Please return comments by Friday 3 February 2006. Your responses will be used to help develop and implement the strategy,
How to respond
Strategy (continued)
Shared Services
39. A new Shared Services approach is needed to release efficiencies across the system and support delivery more focussed on customer needs. Technology now makes this far easier than ever before. Shared services provide public service organisations with the opportunity to reduce waste and inefficiency by re-using assets and sharing investments with others. Tackling this will be a major challenge as government prepares for the 2007 Comprehensive Spending Review. Particular attention should be paid to the following areas:
- Customer Service Centres, such as those for customer contact or payment processes, where there is significant scope for rationalisation through sharing, particularly if central, local and other public sector bodies can team up.

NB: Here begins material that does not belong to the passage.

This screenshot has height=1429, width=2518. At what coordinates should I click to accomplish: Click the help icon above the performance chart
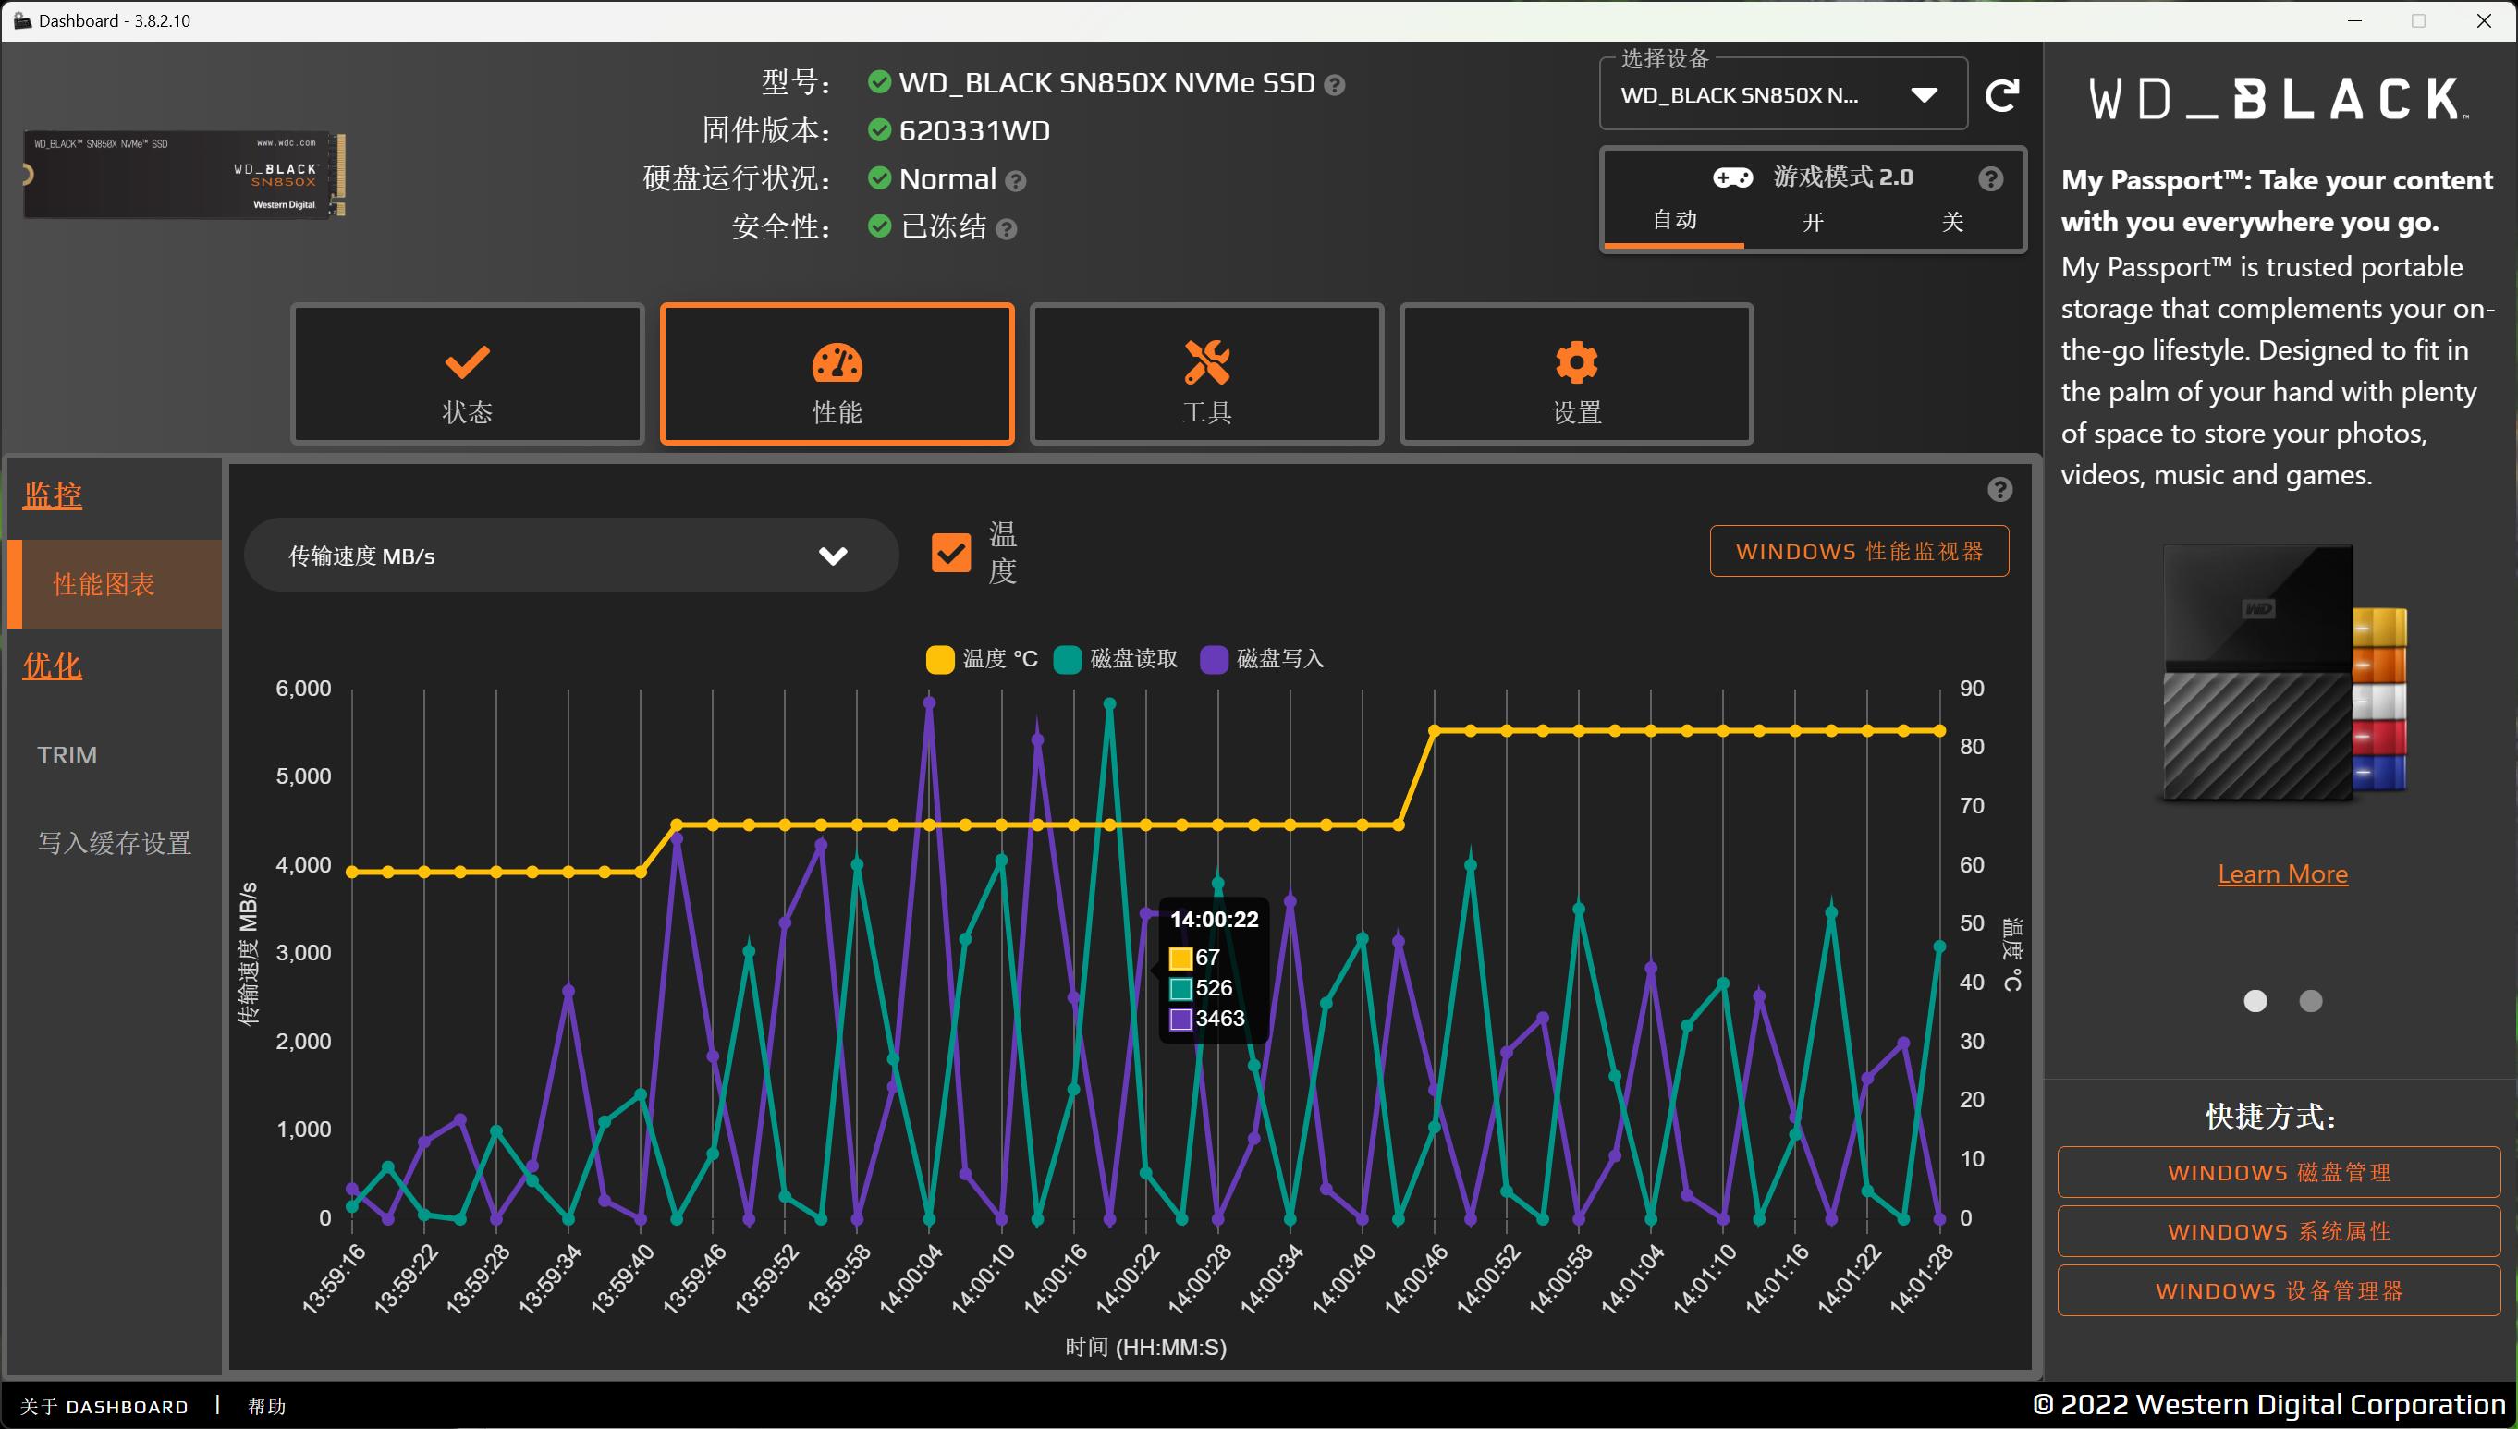click(x=1999, y=489)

- Human Resources, Finance and other corporate services, where improved professionalism, standard systems and processes and effectiveness of these corporate functions should achieve efficiency gains across the whole public sector and in the functions themselves, as well as enhancing the employee experience and realising indirect efficiencies from better financial, personnel, knowledge and asset management.
- Common Infrastructure, where as government services converge around the citizen and organisations adopt commercial off-the-shelf technology solutions, the ability to share items of common infrastructure increases. Common technology will enable joined-up solutions, leverage investments and shorten the implementation timeframe of new reforms. To facilitate this a user-led Common Infrastructure Board will be established; it will be supported from the Cabinet Office and financed through user investment; and it will set out a roadmap and timetable for the delivery of common infrastructure.
- Data Sharing: data sharing is integral to transforming services and reducing administrative burdens on citizens and businesses. But privacy rights and public trust must be retained. There will be a new Ministerial focus on finding and communicating a balance between maintaining the privacy of the individual and delivering more efficient, higher quality services with minimal bureaucracy.
- Information Management: to facilitate the move towards more collaborative working on issues that involve a range of government organisations, common standards and practices for information management will be developed, with an effective range of tools to allow the most efficient use and sharing of information to all those across government that have a legitimate need to see and use it.
- Information Assurance: despite the difficulties of a fast moving and hostile world, underpinning IT systems must be secure and convenient for those intended to use them. The Government will further develop its risk management model to provide guidance on this, approved by the Central Sponsor for Information Assurance. And it will develop a simple, tiered architecture for its own networks to support this model in practice, with an updated application of the protective marking scheme for electronically held information. Government will also play its part to promote public confidence by leading a public/private campaign on internet safety and by a new scheme to deliver a wider availability of assured products and services.
- Identity Management: Government will create an holistic approach to identity management, based on a suite of identity management solutions that enable the public and private sectors to manage risk and provide cost-effective services trusted by customers and stakeholders. These will rationalise electronic gateways and citizen and business record numbers. They will converge towards biometric identity cards and the National Identity Register. This approach will also consider the practical and legal issues of making wider use of the national insurance number to index citizen records as a transition path towards an identity card.
- Technology standards and architecture: to ensure that government's technology is cost effective in terms of public and private sector best practice, the CIO Council will determine a consistent approach to standards and architecture to be taken across government. Legacy systems will be progressively refreshed: by taking advantage of open standards, commercial off-the-shelf products and asset re-use, expenditure will be reduced and capacity freed for the transformational agenda. An overall strategy for geographical information will be developed under the leadership of the Geographical Information Panel recently created by Ministers.
40. The Shared Services agenda is a major cultural shift for the wider public sector. To implement it:
- Ministers, Permanent Secretaries, Councillors and Chief Executives must give strong leadership.
- Bodies awarding funding should presume that public service organisations only deliver good value for money when they standardise and share services with others.
- A Shared Service Director has been appointed in the Cabinet Office to promote and drive sharing across the public sector and to establish overarching standard frameworks for shared services with a joint HM Treasury and Cabinet Office team and governance; and Regional Centres of Excellence have been established for local government.
- HM Treasury will work with the National Audit Office, the Audit Commission, the Cabinet Office and public service delivery organisations on guidelines for the governance and funding for service sharing. They will ensure that relevant accountability frameworks expect and encourage full use of shared service provision where applicable, including measuring performance against published benchmarks.
- Each government organisation should set out clear policies for sharing for services and assets that it needs or can provide to others.